**Provided records**
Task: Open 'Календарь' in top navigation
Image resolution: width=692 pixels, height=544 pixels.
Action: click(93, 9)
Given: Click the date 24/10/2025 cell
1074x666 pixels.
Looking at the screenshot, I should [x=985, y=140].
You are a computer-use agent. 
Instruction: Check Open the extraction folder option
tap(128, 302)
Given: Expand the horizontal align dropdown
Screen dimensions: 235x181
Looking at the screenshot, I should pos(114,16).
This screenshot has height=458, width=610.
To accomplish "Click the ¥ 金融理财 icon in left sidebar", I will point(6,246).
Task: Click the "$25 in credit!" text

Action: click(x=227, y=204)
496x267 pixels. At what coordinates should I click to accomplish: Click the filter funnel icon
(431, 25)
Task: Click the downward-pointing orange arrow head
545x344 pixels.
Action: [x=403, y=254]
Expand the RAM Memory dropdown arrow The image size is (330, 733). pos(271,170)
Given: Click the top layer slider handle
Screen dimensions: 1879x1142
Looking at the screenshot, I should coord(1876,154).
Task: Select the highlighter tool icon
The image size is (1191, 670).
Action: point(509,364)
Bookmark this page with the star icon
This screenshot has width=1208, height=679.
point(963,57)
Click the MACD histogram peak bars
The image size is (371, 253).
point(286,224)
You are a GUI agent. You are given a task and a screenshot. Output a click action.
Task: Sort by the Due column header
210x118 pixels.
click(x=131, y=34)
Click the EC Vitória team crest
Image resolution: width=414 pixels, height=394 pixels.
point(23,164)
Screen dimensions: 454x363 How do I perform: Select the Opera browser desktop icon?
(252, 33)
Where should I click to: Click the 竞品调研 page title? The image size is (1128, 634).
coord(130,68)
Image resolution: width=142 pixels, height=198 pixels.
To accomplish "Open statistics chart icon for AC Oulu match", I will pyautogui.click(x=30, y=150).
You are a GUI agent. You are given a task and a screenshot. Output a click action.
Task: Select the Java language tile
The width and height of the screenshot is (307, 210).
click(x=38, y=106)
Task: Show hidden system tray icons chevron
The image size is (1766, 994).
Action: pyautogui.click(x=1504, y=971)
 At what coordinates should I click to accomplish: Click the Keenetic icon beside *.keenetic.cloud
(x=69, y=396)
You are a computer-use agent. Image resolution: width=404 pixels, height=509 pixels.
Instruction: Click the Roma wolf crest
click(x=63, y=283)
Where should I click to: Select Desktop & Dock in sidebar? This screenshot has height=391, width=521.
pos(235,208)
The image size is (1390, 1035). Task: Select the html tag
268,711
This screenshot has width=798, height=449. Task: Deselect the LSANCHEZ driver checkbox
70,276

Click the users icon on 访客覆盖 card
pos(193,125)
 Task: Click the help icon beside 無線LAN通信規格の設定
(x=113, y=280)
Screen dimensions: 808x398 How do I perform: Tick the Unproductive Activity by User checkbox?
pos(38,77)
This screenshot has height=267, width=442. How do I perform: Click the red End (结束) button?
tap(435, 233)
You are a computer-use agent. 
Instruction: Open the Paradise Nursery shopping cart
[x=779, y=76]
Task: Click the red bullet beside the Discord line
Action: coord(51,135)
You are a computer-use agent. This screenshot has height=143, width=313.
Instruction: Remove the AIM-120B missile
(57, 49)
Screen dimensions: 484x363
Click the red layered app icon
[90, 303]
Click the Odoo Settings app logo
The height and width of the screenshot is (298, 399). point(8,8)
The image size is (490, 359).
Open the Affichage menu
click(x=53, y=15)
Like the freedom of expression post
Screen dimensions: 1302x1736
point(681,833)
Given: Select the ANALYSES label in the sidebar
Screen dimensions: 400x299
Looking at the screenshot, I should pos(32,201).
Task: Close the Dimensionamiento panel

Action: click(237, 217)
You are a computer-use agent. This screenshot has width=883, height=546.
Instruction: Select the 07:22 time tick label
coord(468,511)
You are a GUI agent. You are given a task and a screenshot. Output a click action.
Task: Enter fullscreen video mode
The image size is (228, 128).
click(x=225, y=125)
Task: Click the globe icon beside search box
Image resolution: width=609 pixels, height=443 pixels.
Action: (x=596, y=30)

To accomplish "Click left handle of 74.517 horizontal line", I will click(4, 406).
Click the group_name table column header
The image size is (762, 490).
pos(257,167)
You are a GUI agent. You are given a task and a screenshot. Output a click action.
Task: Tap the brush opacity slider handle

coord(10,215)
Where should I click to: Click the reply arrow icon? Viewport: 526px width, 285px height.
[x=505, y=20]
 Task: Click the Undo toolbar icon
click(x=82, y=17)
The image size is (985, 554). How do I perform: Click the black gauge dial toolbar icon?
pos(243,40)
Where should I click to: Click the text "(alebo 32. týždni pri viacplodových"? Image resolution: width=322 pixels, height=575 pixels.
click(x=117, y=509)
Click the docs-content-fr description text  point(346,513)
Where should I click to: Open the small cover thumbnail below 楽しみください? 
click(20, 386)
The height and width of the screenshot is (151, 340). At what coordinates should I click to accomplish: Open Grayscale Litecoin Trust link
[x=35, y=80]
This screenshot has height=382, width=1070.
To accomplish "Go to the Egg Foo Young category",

**What you should do**
Rewrite every line of the material above as a Markdown table with the columns Row and Line. Give each line its own numbered row, and leave out the blank lines.

**Answer**
| Row | Line |
|---|---|
| 1 | Task: Open 'Календарь' in top navigation |
| 2 | Image resolution: width=692 pixels, height=544 pixels. |
| 3 | Action: click(93, 9) |
| 4 | Given: Click the date 24/10/2025 cell |
| 5 | 1074x666 pixels. |
| 6 | Looking at the screenshot, I should [x=985, y=140]. |
| 7 | You are a computer-use agent.  |
| 8 | Instruction: Check Open the extraction folder option |
| 9 | tap(128, 302) |
| 10 | Given: Expand the horizontal align dropdown |
| 11 | Screen dimensions: 235x181 |
| 12 | Looking at the screenshot, I should pos(114,16). |
| 13 | This screenshot has height=458, width=610. |
| 14 | To accomplish "Click the ¥ 金融理财 icon in left sidebar", I will point(6,246). |
| 15 | Task: Click the "$25 in credit!" text |
| 16 | Action: click(x=227, y=204) |
| 17 | 496x267 pixels. At what coordinates should I click to accomplish: Click the filter funnel icon |
| 18 | (431, 25) |
| 19 | Task: Click the downward-pointing orange arrow head |
| 20 | 545x344 pixels. |
| 21 | Action: [x=403, y=254] |
| 22 | Expand the RAM Memory dropdown arrow The image size is (330, 733). pos(271,170) |
| 23 | Given: Click the top layer slider handle |
| 24 | Screen dimensions: 1879x1142 |
| 25 | Looking at the screenshot, I should coord(1876,154). |
| 26 | Task: Select the highlighter tool icon |
| 27 | The image size is (1191, 670). |
| 28 | Action: point(509,364) |
| 29 | Bookmark this page with the star icon |
| 30 | This screenshot has width=1208, height=679. |
| 31 | point(963,57) |
| 32 | Click the MACD histogram peak bars |
| 33 | The image size is (371, 253). |
| 34 | point(286,224) |
| 35 | You are a GUI agent. You are given a task and a screenshot. Output a click action. |
| 36 | Task: Sort by the Due column header |
| 37 | 210x118 pixels. |
| 38 | click(x=131, y=34) |
| 39 | Click the EC Vitória team crest |
| 40 | Image resolution: width=414 pixels, height=394 pixels. |
| 41 | point(23,164) |
| 42 | Screen dimensions: 454x363 How do I perform: Select the Opera browser desktop icon? |
| 43 | (252, 33) |
| 44 | Where should I click to: Click the 竞品调研 page title? The image size is (1128, 634). |
| 45 | coord(130,68) |
| 46 | Image resolution: width=142 pixels, height=198 pixels. |
| 47 | To accomplish "Open statistics chart icon for AC Oulu match", I will pyautogui.click(x=30, y=150). |
| 48 | You are a GUI agent. You are given a task and a screenshot. Output a click action. |
| 49 | Task: Select the Java language tile |
| 50 | The width and height of the screenshot is (307, 210). |
| 51 | click(x=38, y=106) |
| 52 | Task: Show hidden system tray icons chevron |
| 53 | The image size is (1766, 994). |
| 54 | Action: pyautogui.click(x=1504, y=971) |
| 55 |  At what coordinates should I click to accomplish: Click the Keenetic icon beside *.keenetic.cloud |
| 56 | (x=69, y=396) |
| 57 | You are a computer-use agent. Image resolution: width=404 pixels, height=509 pixels. |
| 58 | Instruction: Click the Roma wolf crest |
| 59 | click(x=63, y=283) |
| 60 | Where should I click to: Select Desktop & Dock in sidebar? This screenshot has height=391, width=521. |
| 61 | pos(235,208) |
| 62 | The image size is (1390, 1035). Task: Select the html tag |
| 63 | 268,711 |
| 64 | This screenshot has width=798, height=449. Task: Deselect the LSANCHEZ driver checkbox |
| 65 | 70,276 |
| 66 | Click the users icon on 访客覆盖 card |
| 67 | pos(193,125) |
| 68 |  Task: Click the help icon beside 無線LAN通信規格の設定 |
| 69 | (x=113, y=280) |
| 70 | Screen dimensions: 808x398 How do I perform: Tick the Unproductive Activity by User checkbox? |
| 71 | pos(38,77) |
| 72 | This screenshot has height=267, width=442. How do I perform: Click the red End (结束) button? |
| 73 | tap(435, 233) |
| 74 | You are a computer-use agent.  |
| 75 | Instruction: Open the Paradise Nursery shopping cart |
| 76 | [x=779, y=76] |
| 77 | Task: Click the red bullet beside the Discord line |
| 78 | Action: coord(51,135) |
| 79 | You are a computer-use agent. This screenshot has height=143, width=313. |
| 80 | Instruction: Remove the AIM-120B missile |
| 81 | (57, 49) |
| 82 | Screen dimensions: 484x363 |
| 83 | Click the red layered app icon |
| 84 | [90, 303] |
| 85 | Click the Odoo Settings app logo |
| 86 | The height and width of the screenshot is (298, 399). point(8,8) |
| 87 | The image size is (490, 359). |
| 88 | Open the Affichage menu |
| 89 | click(x=53, y=15) |
| 90 | Like the freedom of expression post |
| 91 | Screen dimensions: 1302x1736 |
| 92 | point(681,833) |
| 93 | Given: Select the ANALYSES label in the sidebar |
| 94 | Screen dimensions: 400x299 |
| 95 | Looking at the screenshot, I should pos(32,201). |
| 96 | Task: Close the Dimensionamiento panel |
| 97 | Action: click(237, 217) |
| 98 | You are a computer-use agent. This screenshot has width=883, height=546. |
| 99 | Instruction: Select the 07:22 time tick label |
| 100 | coord(468,511) |
| 101 | You are a GUI agent. You are given a task and a screenshot. Output a click action. |
| 102 | Task: Enter fullscreen video mode |
| 103 | The image size is (228, 128). |
| 104 | click(x=225, y=125) |
| 105 | Task: Click the globe icon beside search box |
| 106 | Image resolution: width=609 pixels, height=443 pixels. |
| 107 | Action: (x=596, y=30) |
| 108 | To accomplish "Click left handle of 74.517 horizontal line", I will click(4, 406). |
| 109 | Click the group_name table column header |
| 110 | The image size is (762, 490). |
| 111 | pos(257,167) |
| 112 | You are a GUI agent. You are given a task and a screenshot. Output a click action. |
| 113 | Task: Tap the brush opacity slider handle |
| 114 | coord(10,215) |
| 115 | Where should I click to: Click the reply arrow icon? Viewport: 526px width, 285px height. |
| 116 | [x=505, y=20] |
| 117 |  Task: Click the Undo toolbar icon |
| 118 | click(x=82, y=17) |
| 119 | The image size is (985, 554). How do I perform: Click the black gauge dial toolbar icon? |
| 120 | pos(243,40) |
| 121 | Where should I click to: Click the text "(alebo 32. týždni pri viacplodových"? Image resolution: width=322 pixels, height=575 pixels. |
| 122 | click(x=117, y=509) |
| 123 | Click the docs-content-fr description text  point(346,513) |
| 124 | Where should I click to: Open the small cover thumbnail below 楽しみください?  |
| 125 | click(20, 386) |
| 126 | The height and width of the screenshot is (151, 340). At what coordinates should I click to accomplish: Open Grayscale Litecoin Trust link |
| 127 | [x=35, y=80] |
| 128 | This screenshot has height=382, width=1070. |
| 129 | To accomplish "Go to the Egg Foo Young category", |